A Skill cannot replace model capability. If the model is not good at a class of task, no amount of Skill engineering will fix that. What a Skill can do is "guide the model to use the capabilities it already has in the right way." It cannot "give the model capabilities it does not have."

A Skill's effect is probabilistic. This thread runs through the whole chapter—Skills shape probability distributions through context, and probability is not certainty. In edge cases the model can still generate output that violates the Skill's instructions.

A Skill needs ongoing maintenance. Coding standards get updated. Architectural patterns evolve. If a Skill drifts away from the current reality—the standard has been updated, the Skill still encodes the old version—the Agent will write code against an outdated standard. This kind of "Skill rot" is gradual and silent, and it requires regular review and updates. We will come back to this point in later chapters.

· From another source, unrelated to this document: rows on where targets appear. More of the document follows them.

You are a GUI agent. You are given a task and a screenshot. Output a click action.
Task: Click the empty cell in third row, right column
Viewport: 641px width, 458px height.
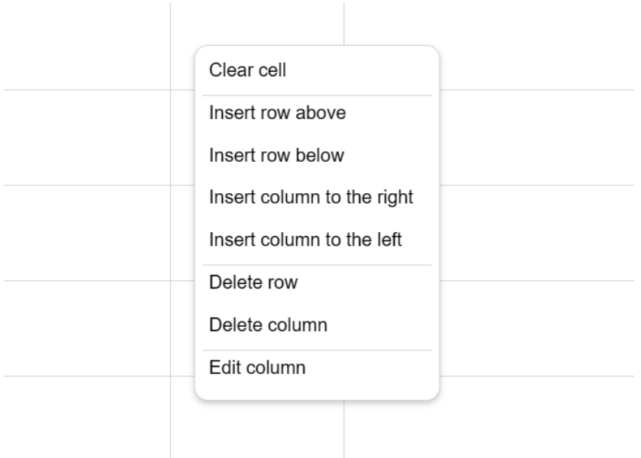(x=536, y=233)
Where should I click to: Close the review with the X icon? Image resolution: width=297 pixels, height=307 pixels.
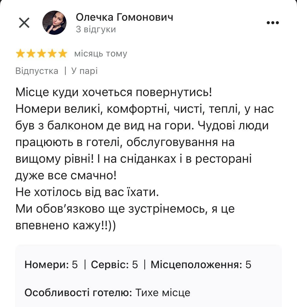point(24,23)
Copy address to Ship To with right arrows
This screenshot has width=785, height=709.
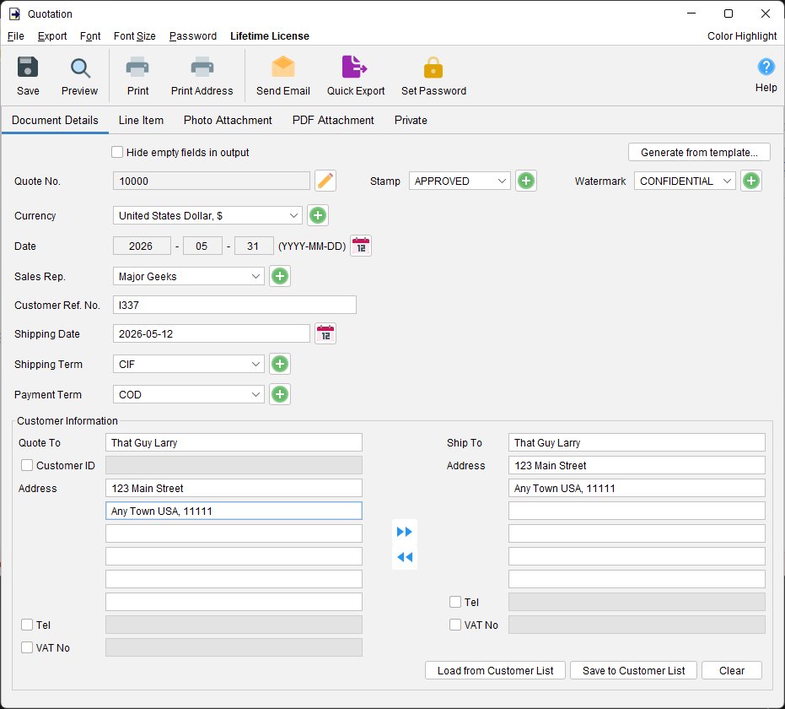(x=405, y=532)
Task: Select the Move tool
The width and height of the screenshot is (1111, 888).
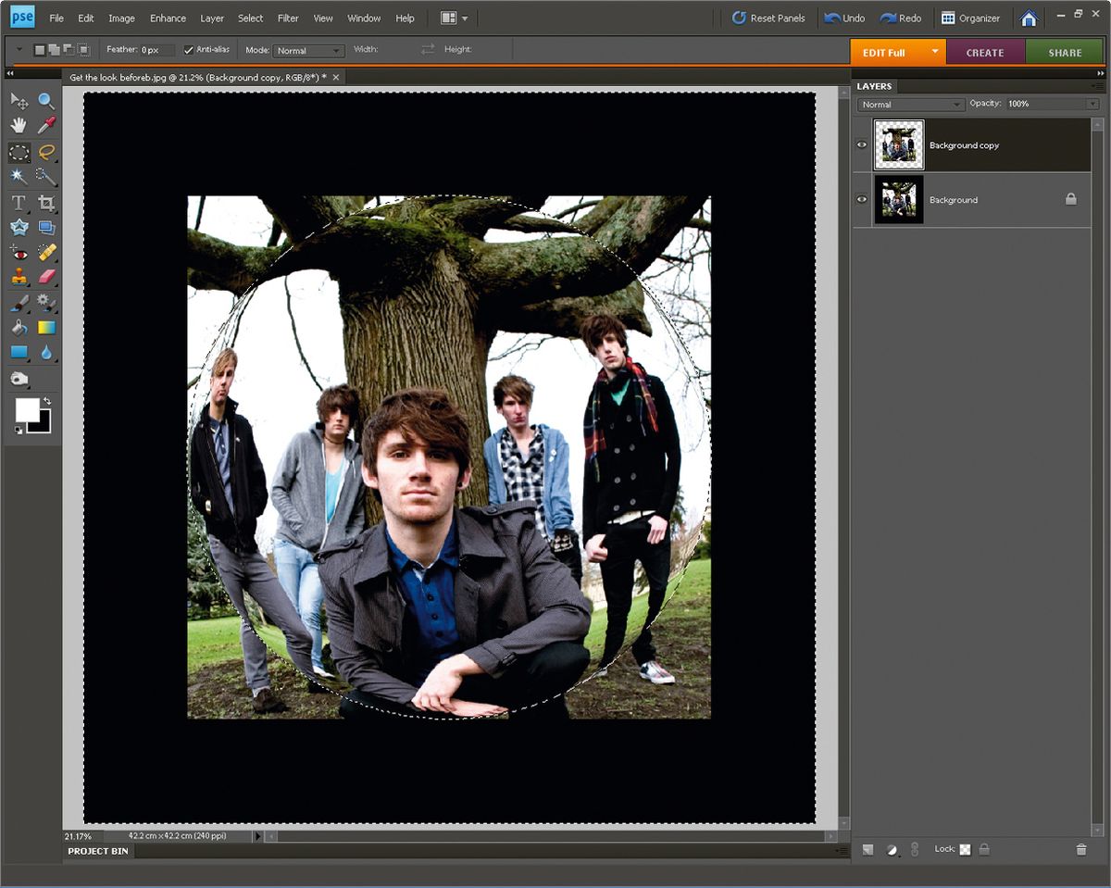Action: 19,100
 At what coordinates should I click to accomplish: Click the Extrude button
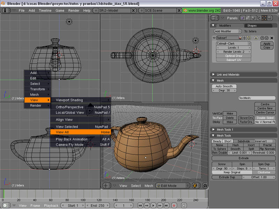pyautogui.click(x=243, y=158)
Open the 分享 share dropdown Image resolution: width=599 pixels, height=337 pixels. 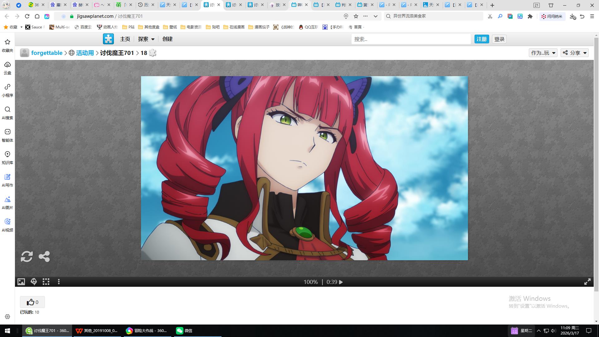(575, 53)

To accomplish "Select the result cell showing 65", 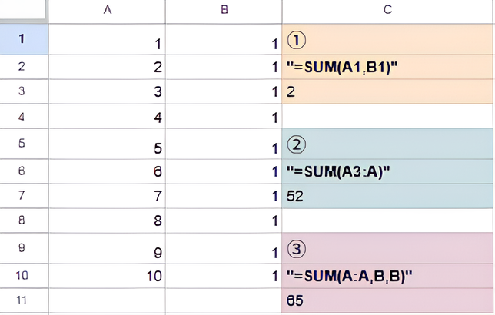I will [x=387, y=300].
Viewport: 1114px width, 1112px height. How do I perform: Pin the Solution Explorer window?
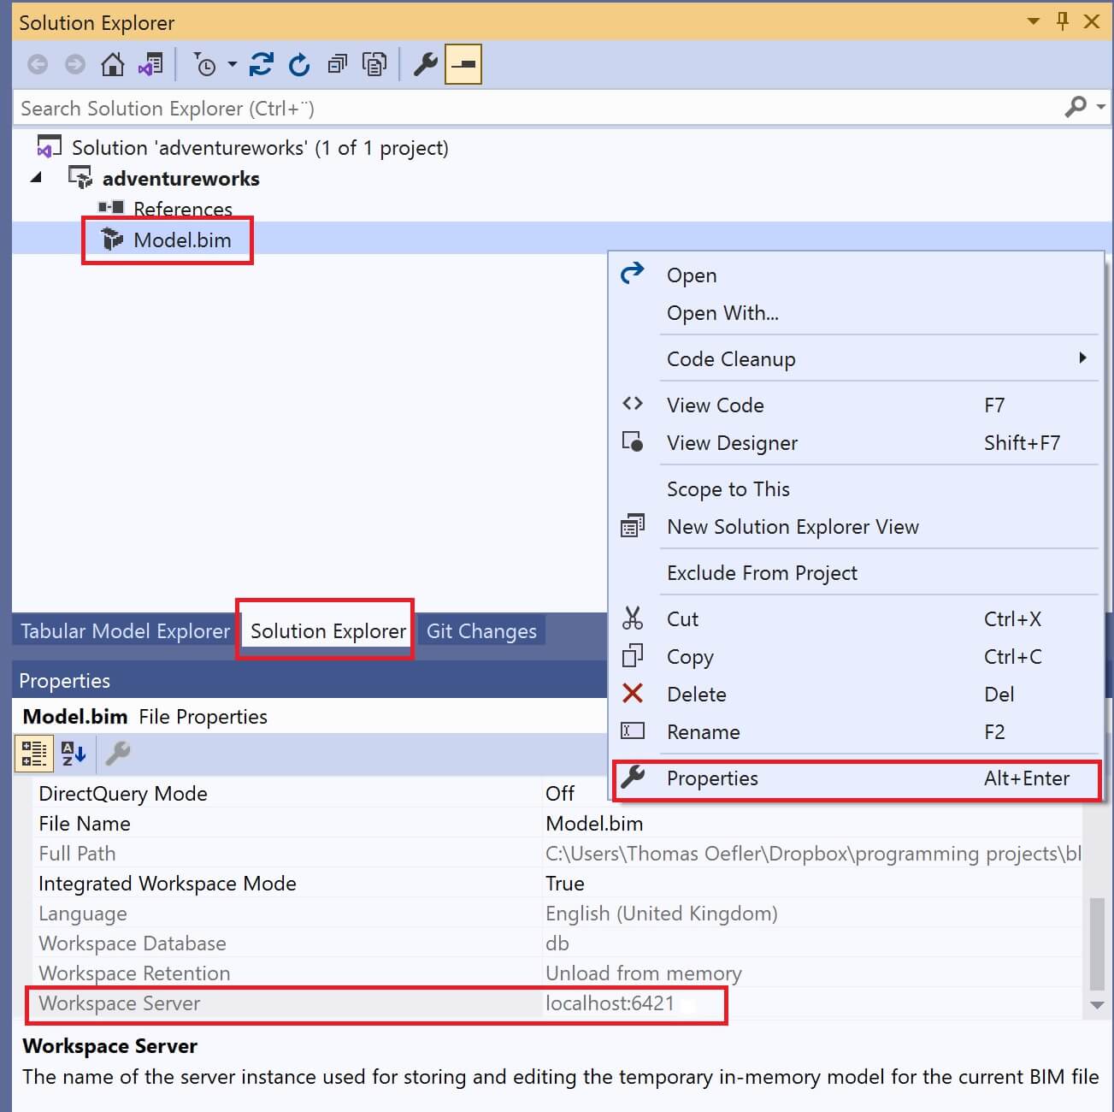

Let's look back at the path traced through Volume Two. Chapter 3 gave the Agent the ability to "do things." Chapter 4 gave it standardized tools. This chapter has given it a "way of doing things"—through progressive disclosure, Skills inject the right knowledge into the model at the right moment and reshape its behavior pattern.

But the more complete the Agent's capability stack becomes, the sharper a structural tension grows: the more roles a single Agent takes on, the more crowded its context becomes—tool descriptions, Skill instructions, task history, intermediate results, all crammed into the same window. The wider its decision space, the lower the probability of making the right decision. That tension does not go away as models get better, because it is a direct consequence of the context window being finite.